See http://www.3walnuts.com.  Let me know your thoughts and if you see anything that needs fixing.  I know about the one missing product picture.  

Yay!


----------



## IanT (Jan 11, 2009)

that looks awesome!! what site design tool did you use?!


----------



## kwahlne (Jan 11, 2009)

Thanks Ian!  I used Dreamweaver for the home page and the store/shopping cart is Zen-Cart.


----------



## Tabitha (Jan 11, 2009)

> It's entertainment for your skin!





> Eve's Temptation Soap:
> If there wasn’t an apple tree, she would have fallen for this soap. A delicate green apple fragrance and soothing sensation will leave you refreshingly prepared to deal with any devil that may be headed your way!



You are cleaver!


----------



## kwahlne (Jan 11, 2009)

Thanks, Tab!!


----------



## IanT (Jan 11, 2009)

great wording!


----------



## Deda (Jan 11, 2009)

WooHoo!  Awesome!  I love it!


----------



## topcat (Jan 11, 2009)

Excellent website, Kristen!  Easy to navigate and well set out....neat and uncluttered.  Love your explanation of the  3 walnuts and it works in well with your soaping ingredients.....(now I have to try walnut oil  ).

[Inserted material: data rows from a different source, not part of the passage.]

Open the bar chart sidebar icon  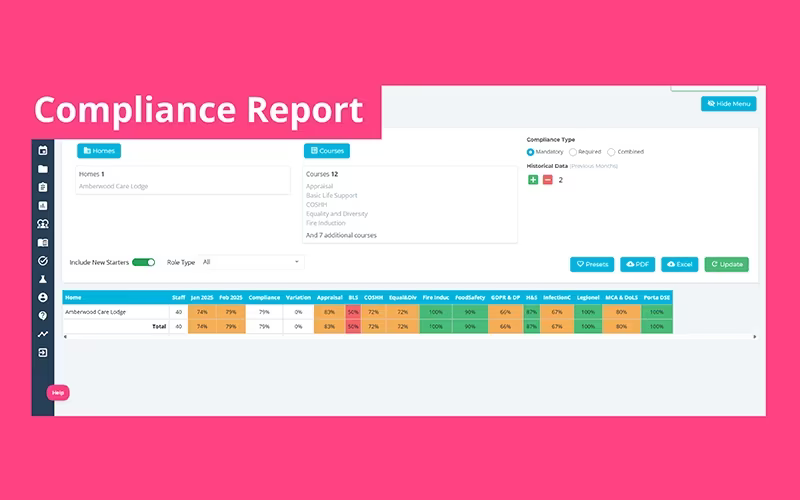[43, 206]
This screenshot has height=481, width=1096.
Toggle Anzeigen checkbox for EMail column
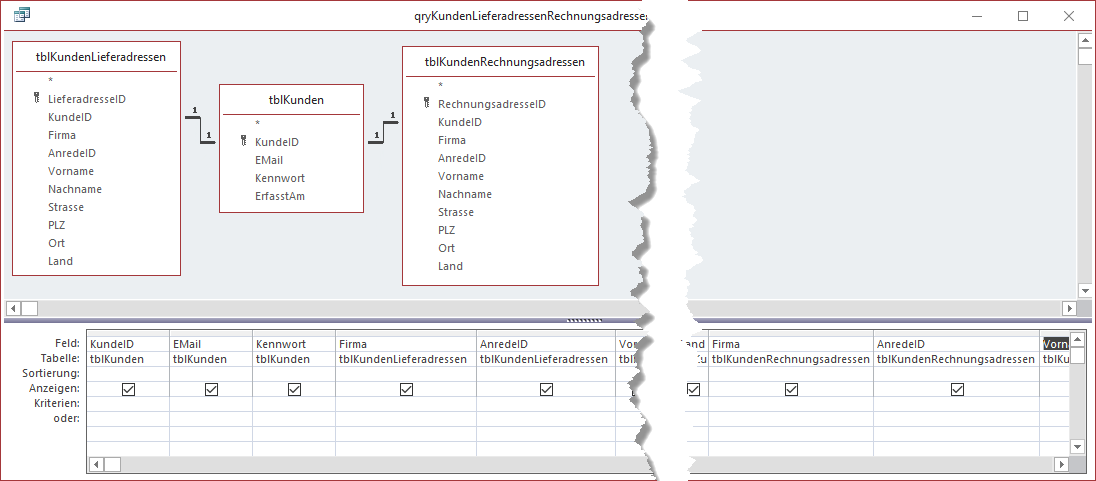coord(211,390)
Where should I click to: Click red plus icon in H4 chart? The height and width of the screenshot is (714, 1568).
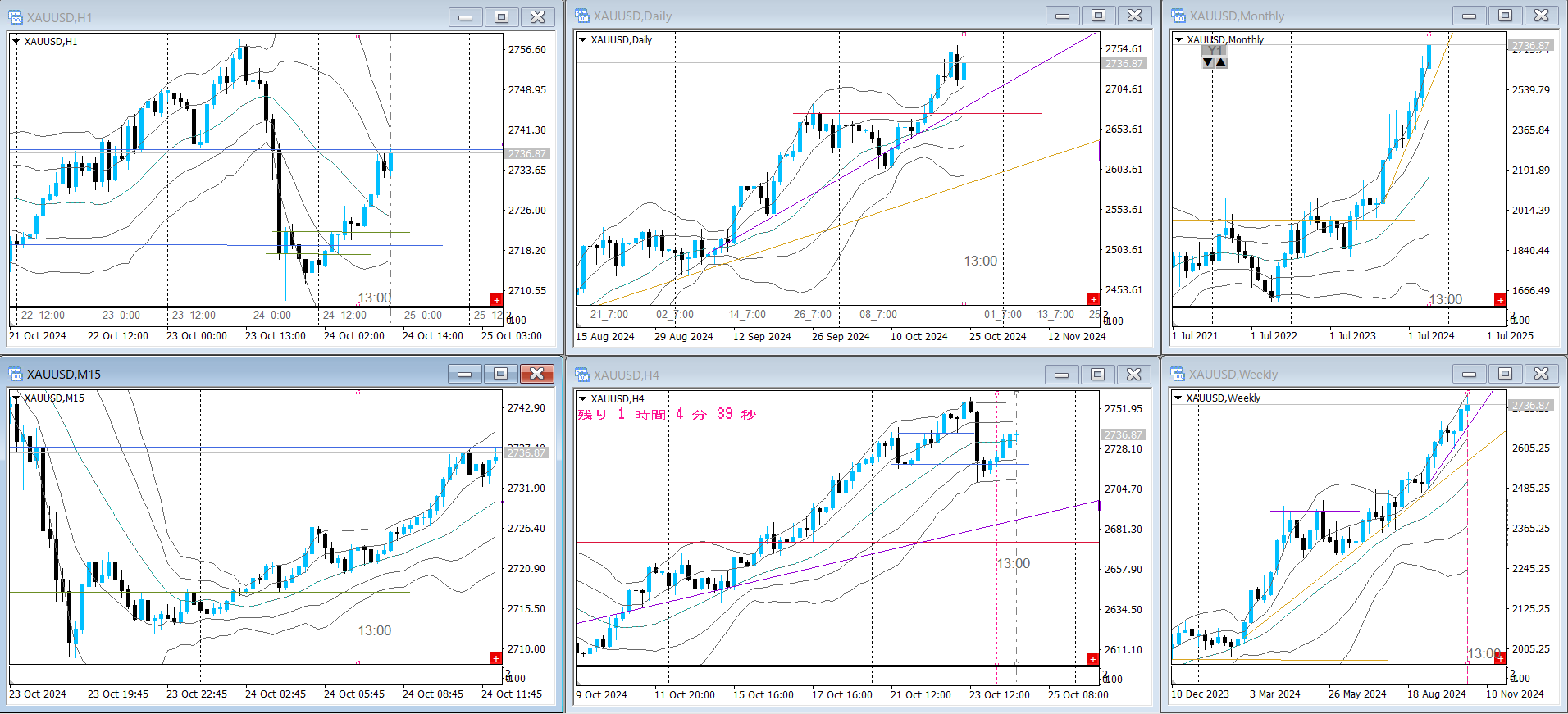[x=1092, y=659]
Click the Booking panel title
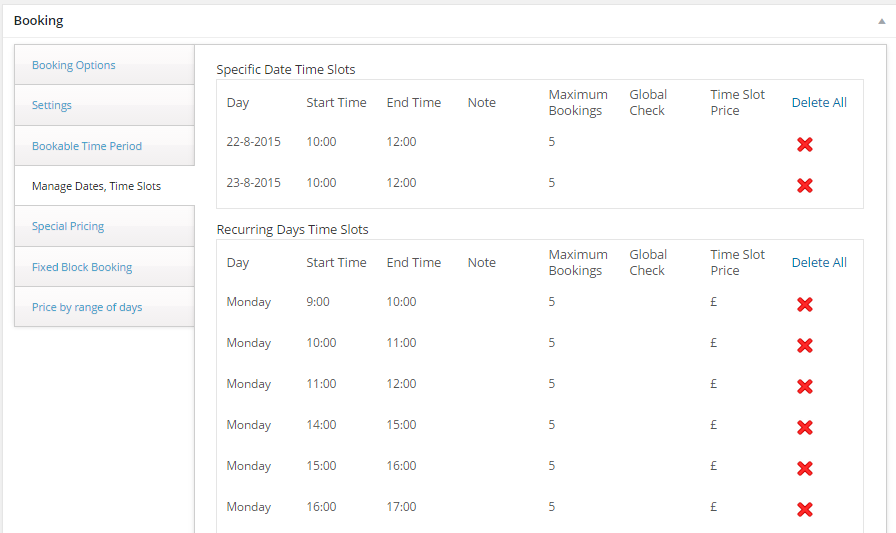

In your 'you know you want to ask' section you have a great paragraph on soap being biodegradable.....how come I never made that connection b4?  I know it is natural and good for your skin and all, and _of course_ it is bioD.  Excellently put!

Tanya


----------



## Lindy (Jan 11, 2009)

Kristen your website is absolutely fabulous! I think it's really smart to bring up the allergy info since this is something that my insurance company has brought up to me.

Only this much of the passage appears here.